Sequential (`discover/`)

A single agent writes and executes experiments one at a time. No built-in exploration mechanism. The Scientist retains tool access during Socratic review, so when Socrates asks "how many features have zero importance?" the Scientist runs the analysis right then. Best when per-step quality matters more than raw experiment volume.

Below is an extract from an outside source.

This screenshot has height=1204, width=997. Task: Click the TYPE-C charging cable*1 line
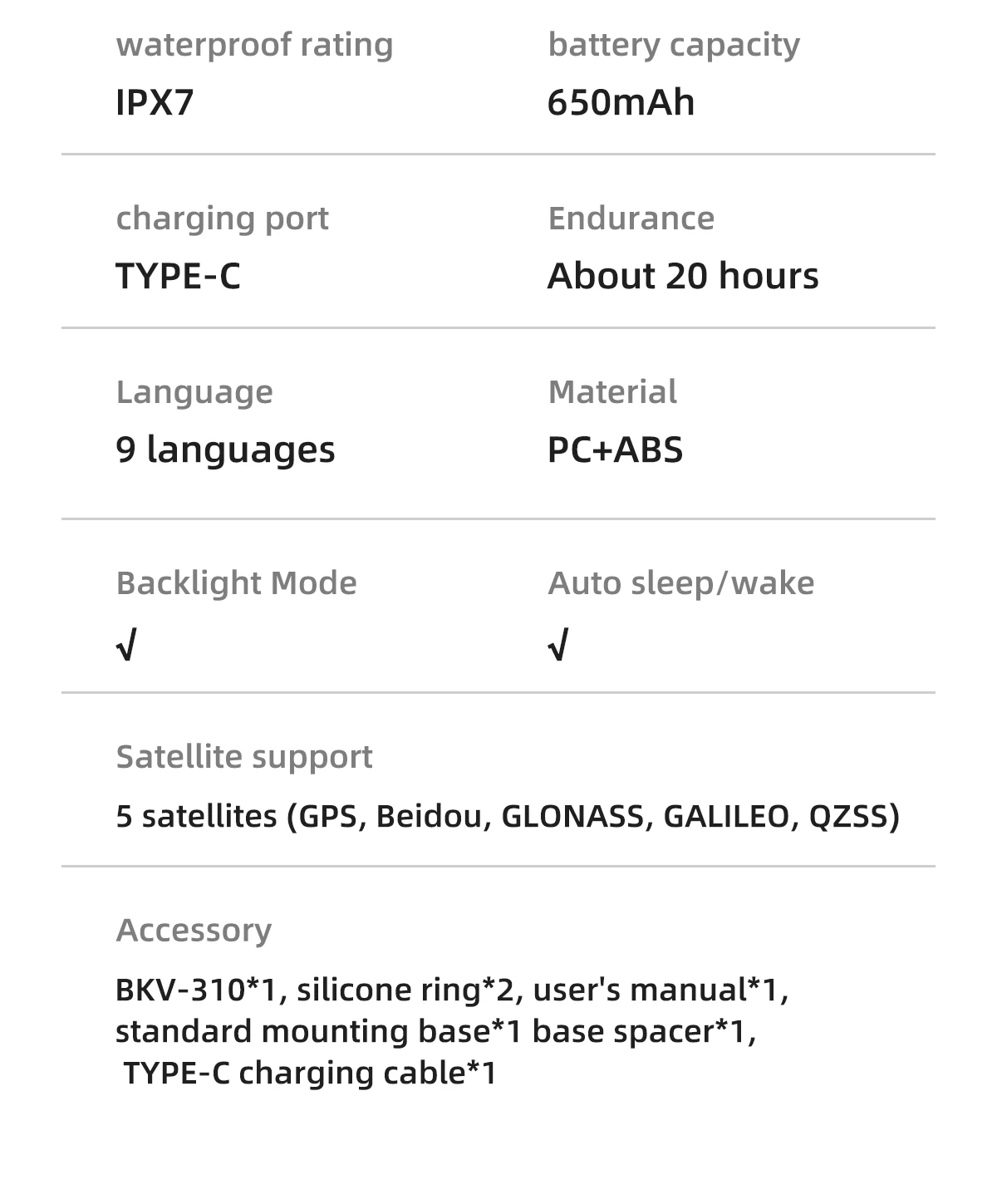310,1073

Evolutionary (`socratic-evolve/`)

An evolutionary code-generation system (MLevolve) maintaining a tree of candidate solutions across parallel branches. Includes evolution stages (paradigm-shift mutations), fusion stages (cross-branch solution merging), and runs multiple branches in parallel. During review, the Scientist can only revise plan text (no tool access). Best when the search space rewards high iteration volume.

The three conditions

All controlled via configuration flags (use_socrates_review and use_baseline_pi in config.yaml / config.py):

Condition	Flags	Behavior
Scientist-only	`use_socrates_review=False`, `use_baseline_pi=False`	Single agent, no supervision.
Baseline PI	`use_socrates_review=False`, `use_baseline_pi=True`	Second agent giving generic encouragement (control condition).
Socrates	`use_socrates_review=True`	Full protocol: question-only PI, `[APPROVED]` gate.

Reproducing the paper results

We evaluate on five tasks from MLE-bench:

Task	Metric	Notes
Statoil Iceberg	Log Loss ↓	Radar imagery
Stanford COVID Vaccine	MCRMSE ↓	RNA degradation
Ventilator Pressure	MAE ↓	Tabular time-series
NFL Contact Detection	MCC ↑	Player tracking + video
Smartphone Decimeter	Haversine ↓	GPS positioning

1. Get the datasets

Follow the MLE-bench instructions to download the five competition datasets. Place each one under a local directory and remember its path — you'll plug it into the config in the next step.

2. Run the sequential scaffold

cd discover/
# Edit test_config.yaml to set:
#   AGENT_CONFIG.exp_id        -> the MLE-bench task id (e.g. "statoil-iceberg-classifier-challenge")
#   AGENT_CONFIG.dataset_dir   -> the local path you put the data in
#   AGENT_CONFIG.model         -> the LLM (default: claude-opus-4-6)
python test_agent_locally.py

This writes per-experiment folders, a best_score.txt, and a submission.csv in dataset_dir. Submit submission.csv to Kaggle to get the test score.

3. Run the evolutionary scaffold

cd socratic-evolve/public-repo/
python run.py \
  exp_id="statoil-iceberg-classifier-challenge" \
  agent.use_socrates_review=True \
  agent.steps=50

For each task, run it once per condition (toggling the flags above) so you can compare Scientist-only / Baseline PI / Socrates side by side.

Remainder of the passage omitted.